Burkina Faso : quand le '' souffle'' peut suffire à dénoncer l'insécurité
Présenté à Abidjan, en Côte d’Ivoire, il a abordé les cauchemars djihadistes des enfants du Burkina Faso.
''Pour moi, “Souffle” (le titre de la pièce, NDLR) parle avant tout de l'humanité, de la vie et, comme le nom l'indique, du “souffle”. Car quand on parle de vie, on parle d'espoir, et l'espoir, ce sont les enfants.'', raconte Jean Adolphe Sanou, chorégraphe du cirque Dafra.
Depuis plus d’une décennie, le Burkina Faso est en proie aux exactions des djihadistes. Les enfants payent aussi le prix fort des violences. Rejoignant contre leur gré les rangs des groupes armés.
''La compagnie Dafra cirque prend position contre l'implication des enfants dans les guerres et contre les violences infligées aux enfants lors des conflits armés.'', affirme Moustapha Konaté, directeur artistique.
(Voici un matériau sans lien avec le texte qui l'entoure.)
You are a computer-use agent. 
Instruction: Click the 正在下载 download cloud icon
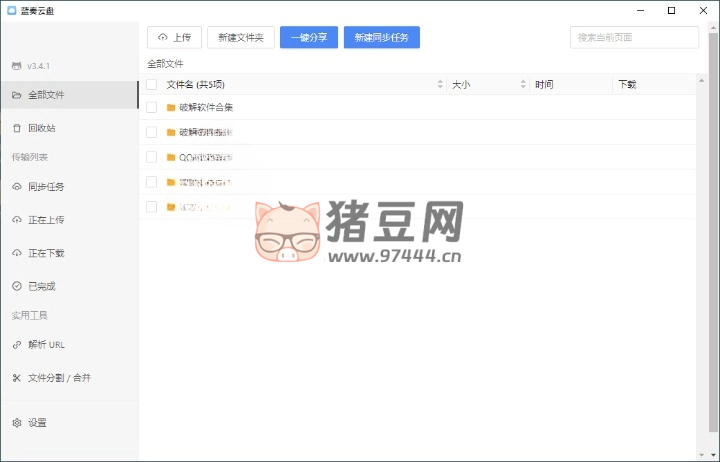[16, 253]
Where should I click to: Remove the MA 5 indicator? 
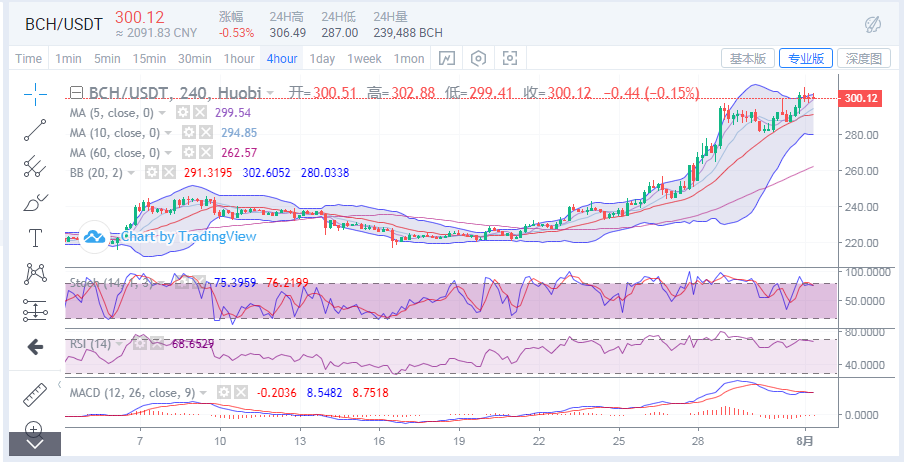(x=199, y=113)
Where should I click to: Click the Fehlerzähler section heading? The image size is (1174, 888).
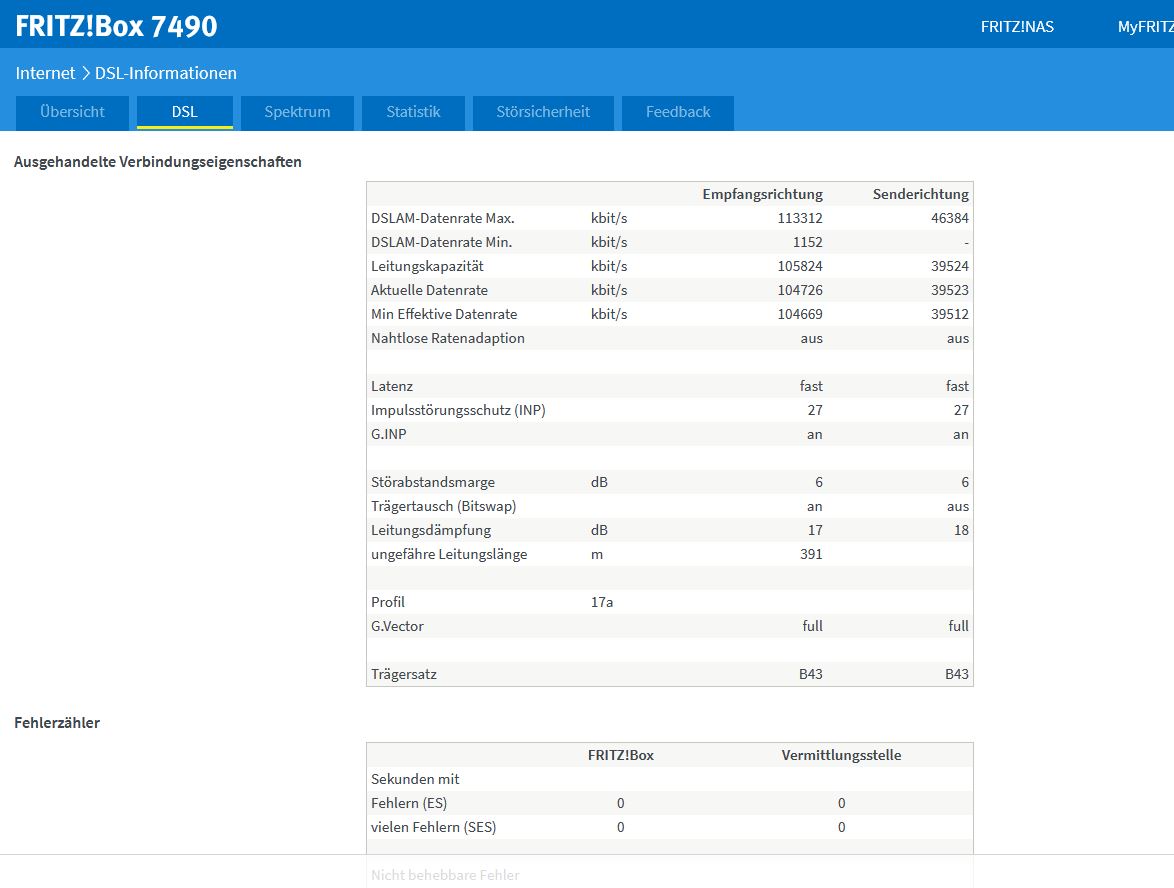[x=57, y=723]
Ici l’art devient une arme permettant de dénoncer les affres que subissent les populations. Dans un contexte de quasi-confiscation de la liberté d’expression par ceux tiennent le gouvernail du pays.
''Quand je joue dans “Souffle”, je me sens révolté, et ça me permet de dénoncer ce que je ne peux pas dire par les mots.'', déclare Brice Ismael Kabore, artiste.
Selon l’ONU publié l’année dernière, les enfants ont souffert plus que toute autre partie de la population de la spirale de violence au Burkina Faso, plus de 2 000 d’entre eux ayant subi de graves abus entre 2022 et 2024.
C’est utile que des artistes montent des spectacles sur la violence terroriste au Burkina Faso, car cela nous permet aussi de voir à quel point les gens souffrent et comment cela affecte leur vie quotidienne.'', apprécie Yeli Gnougoh Coulibaly, spectatrice.
Le spectacle a permis aux acrobates de briser le silence sur cette situation, par les gestes qui plus est.